— begin Document excerpt —

Based upon what I've read so far on the internal bug when this was introduced,
this is more about being able to utilize all allocation groups in a filesystem
with many concats.  It's not so much related to balance after growing a
filesystem (which is another interesting problem).  The info should be added to
this series and be reposted.

> We talked about this allocation distribution problem last march when
> we met at LSF, and I thought we agreed that pushing
> agskip/agrotorstep mount options upstream was not the way we were
> going to solve this problem after I outlined how I planned to solve
> this problem.

If we can come up with something better, that's great.  But AFAICT the problem
still needs to be addressed.  This is just one way to do it.

> Indeed, I already have prototype patches for the AG control ioctls
> that allow the xfs_spaceman program that associate an AG with an
> "allocation zone" (an "AZ") and partially written kernel
> patches that implement AZs, per-AZ agi/agf rotors and higher level AZ
> iteration in the allocator.

— end Document excerpt —

[Work instructions]
1. In the XFS thread, where did the participants meet last March to talk about the allocation distribution problem?
2. Reproduce the passage of the XFS thread starting with "Based upon what" and going on through "and be reposted.".

— begin Recorded information —

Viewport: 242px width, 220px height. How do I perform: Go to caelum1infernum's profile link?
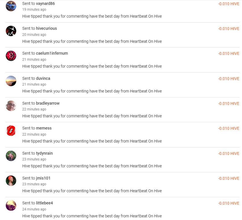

— end Recorded information —

[Written answers]
1. At LSF.

2.
Based upon what I've read so far on the internal bug when this was introduced,
this is more about being able to utilize all allocation groups in a filesystem
with many concats.  It's not so much related to balance after growing a
filesystem (which is another interesting problem).  The info should be added to
this series and be reposted.